Genivaldo educadamente retirou o sapato antigo do pé do freguês e colocou o novo. Apertou com os dedos a ponta do sapato e sentindo haver muito espaço entre o dedão e o bico do mesmo, questionou:

—Está um pouco grande. Quer testar outro número menor?

—Não. É assim mesmo que eu quero. Aliás, é necessário ser um pouco maior do que meu pé. Respondeu o homem, acompanhado por uma jovem que parecia ser a própria filha, a qual concordou com ele.
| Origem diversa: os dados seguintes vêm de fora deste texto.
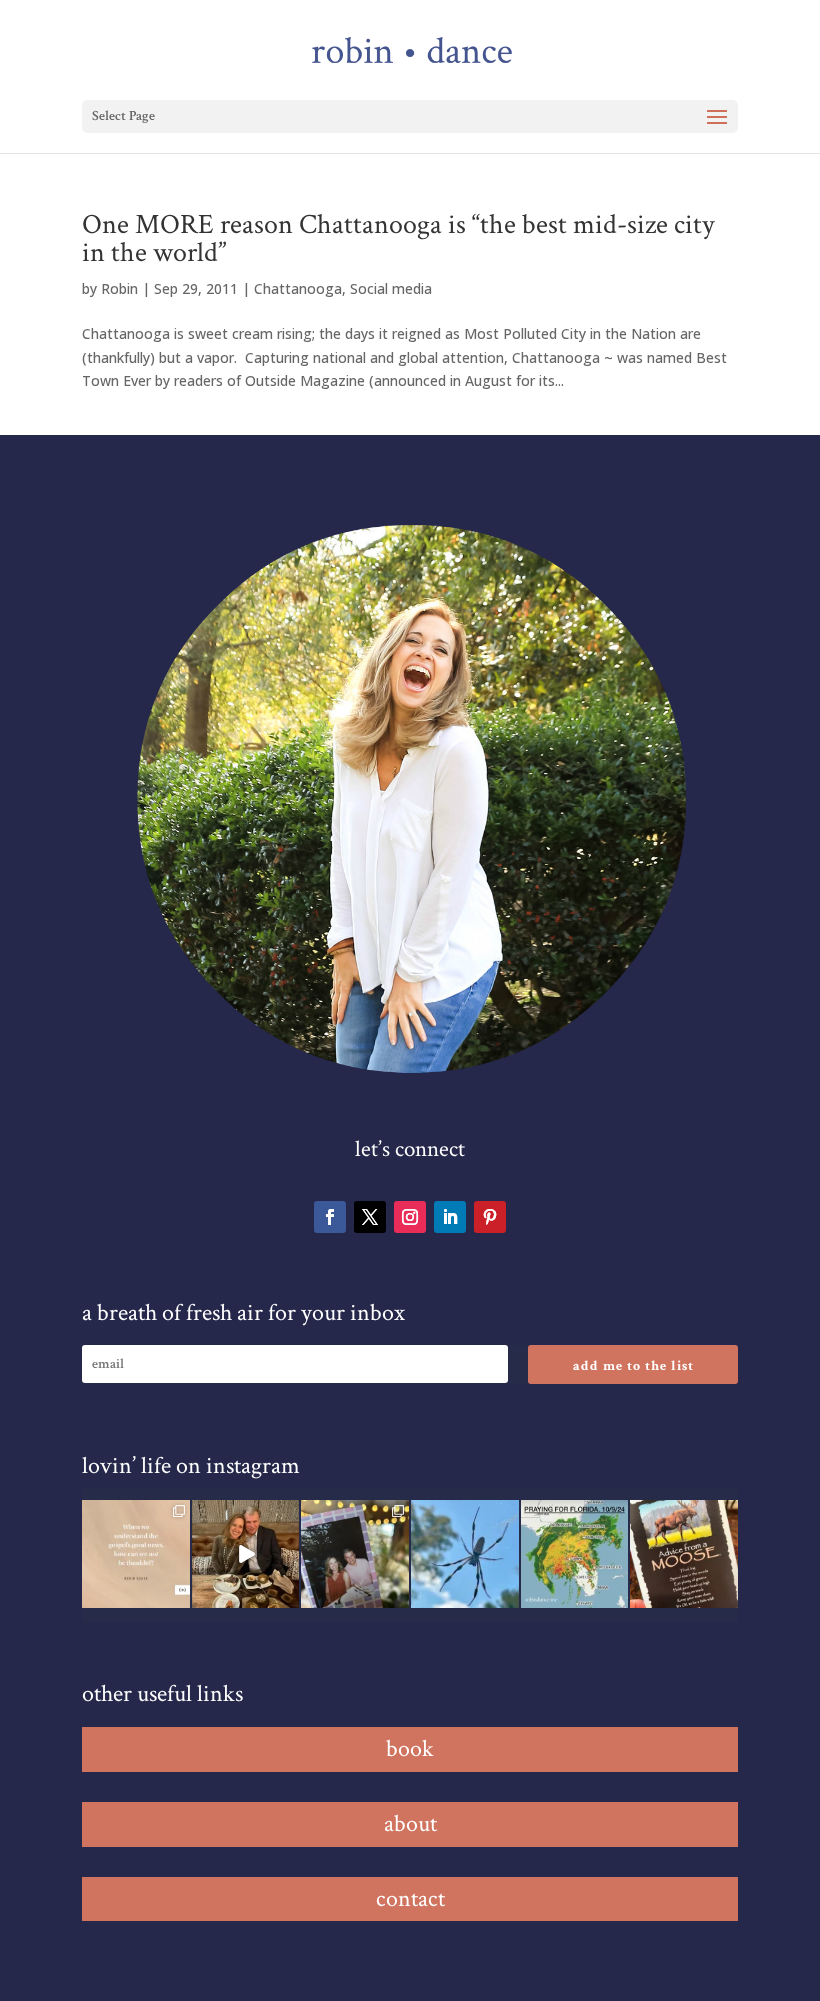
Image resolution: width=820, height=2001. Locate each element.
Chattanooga (298, 288)
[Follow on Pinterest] (490, 1217)
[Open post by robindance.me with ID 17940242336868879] (575, 1554)
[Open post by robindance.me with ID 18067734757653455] (465, 1554)
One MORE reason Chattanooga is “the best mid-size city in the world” (398, 238)
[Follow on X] (370, 1217)
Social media (391, 288)
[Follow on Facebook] (330, 1217)
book (410, 1748)
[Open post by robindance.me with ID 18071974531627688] (136, 1554)
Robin (119, 288)
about (410, 1823)
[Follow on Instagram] (410, 1217)
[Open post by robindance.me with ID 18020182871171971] (684, 1554)
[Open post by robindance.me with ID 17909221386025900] (246, 1554)
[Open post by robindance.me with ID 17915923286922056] (355, 1554)
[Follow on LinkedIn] (450, 1217)
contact (410, 1898)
O cliente pegou o sapato na mão, apertou e dobrou-o várias vezes e de várias formas para senti-lo melhor e se dirigiu à jovem:

—Pode pagar Clarisse.

O vendedor preencheu uma folha com os dados sobre o modelo e o valor do sapato e deu-a para a jovem que foi até o caixa, enquanto ele levou o sapato até um balcão e colocou-o em uma sacola para ser retirado. Após pagar, Clarisse foi até o balcão e retirou a sacola, dando o ticket para o vendedor. Então, foi até o “pai” , ele se levantou, sozinho, utilizando as muletas como apoio e ambos seguiram caminho, saindo loja afora.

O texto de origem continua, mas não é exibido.